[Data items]
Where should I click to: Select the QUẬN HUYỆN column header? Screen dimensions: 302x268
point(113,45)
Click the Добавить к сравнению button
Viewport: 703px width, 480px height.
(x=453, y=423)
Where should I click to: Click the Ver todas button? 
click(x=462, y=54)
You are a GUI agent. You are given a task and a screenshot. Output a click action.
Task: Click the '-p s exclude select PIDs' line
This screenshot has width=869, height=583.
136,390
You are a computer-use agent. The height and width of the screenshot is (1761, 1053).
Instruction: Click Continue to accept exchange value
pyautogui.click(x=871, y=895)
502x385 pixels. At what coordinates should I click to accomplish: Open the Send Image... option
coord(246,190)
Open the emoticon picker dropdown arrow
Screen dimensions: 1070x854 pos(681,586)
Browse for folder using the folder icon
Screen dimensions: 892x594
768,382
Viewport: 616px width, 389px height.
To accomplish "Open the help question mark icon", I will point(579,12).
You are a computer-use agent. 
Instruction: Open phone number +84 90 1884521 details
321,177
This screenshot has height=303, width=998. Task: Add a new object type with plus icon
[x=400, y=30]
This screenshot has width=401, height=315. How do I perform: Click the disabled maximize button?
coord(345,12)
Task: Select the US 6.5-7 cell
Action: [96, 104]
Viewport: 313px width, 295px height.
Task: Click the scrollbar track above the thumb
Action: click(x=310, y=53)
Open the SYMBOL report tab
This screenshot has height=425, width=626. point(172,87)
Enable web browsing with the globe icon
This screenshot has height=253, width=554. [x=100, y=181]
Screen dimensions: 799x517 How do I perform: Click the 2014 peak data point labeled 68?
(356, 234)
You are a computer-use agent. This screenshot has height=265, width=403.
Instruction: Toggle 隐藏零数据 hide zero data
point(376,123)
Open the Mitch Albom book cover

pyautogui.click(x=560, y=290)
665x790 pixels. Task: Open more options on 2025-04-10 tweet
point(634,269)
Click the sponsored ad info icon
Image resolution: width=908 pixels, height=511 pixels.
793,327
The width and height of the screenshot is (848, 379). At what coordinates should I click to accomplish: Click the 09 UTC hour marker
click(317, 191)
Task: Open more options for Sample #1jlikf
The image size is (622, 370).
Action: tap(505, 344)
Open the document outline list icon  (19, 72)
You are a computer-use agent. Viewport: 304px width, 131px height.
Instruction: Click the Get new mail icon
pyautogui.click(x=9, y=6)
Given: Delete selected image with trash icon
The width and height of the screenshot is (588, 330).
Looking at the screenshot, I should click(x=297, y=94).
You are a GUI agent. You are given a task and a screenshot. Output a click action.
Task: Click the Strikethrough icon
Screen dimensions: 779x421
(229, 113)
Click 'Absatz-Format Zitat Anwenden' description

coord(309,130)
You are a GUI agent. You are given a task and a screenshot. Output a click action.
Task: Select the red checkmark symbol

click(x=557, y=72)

[TASK REQUIREMENTS] Restate word for word each line of the data from the one with "The width and height of the screenshot is (848, 379)." to the last, keeping both ends.

[EXPECTED ANSWER]
The width and height of the screenshot is (848, 379). At what coordinates should I click to accomplish: Click the 09 UTC hour marker
click(317, 191)
Task: Open more options for Sample #1jlikf
The image size is (622, 370).
Action: tap(505, 344)
Open the document outline list icon  (19, 72)
You are a computer-use agent. Viewport: 304px width, 131px height.
Instruction: Click the Get new mail icon
pyautogui.click(x=9, y=6)
Given: Delete selected image with trash icon
The width and height of the screenshot is (588, 330).
Looking at the screenshot, I should click(x=297, y=94).
You are a GUI agent. You are given a task and a screenshot. Output a click action.
Task: Click the Strikethrough icon
Screen dimensions: 779x421
(229, 113)
Click 'Absatz-Format Zitat Anwenden' description

coord(309,130)
You are a GUI agent. You are given a task and a screenshot. Output a click action.
Task: Select the red checkmark symbol

click(x=557, y=72)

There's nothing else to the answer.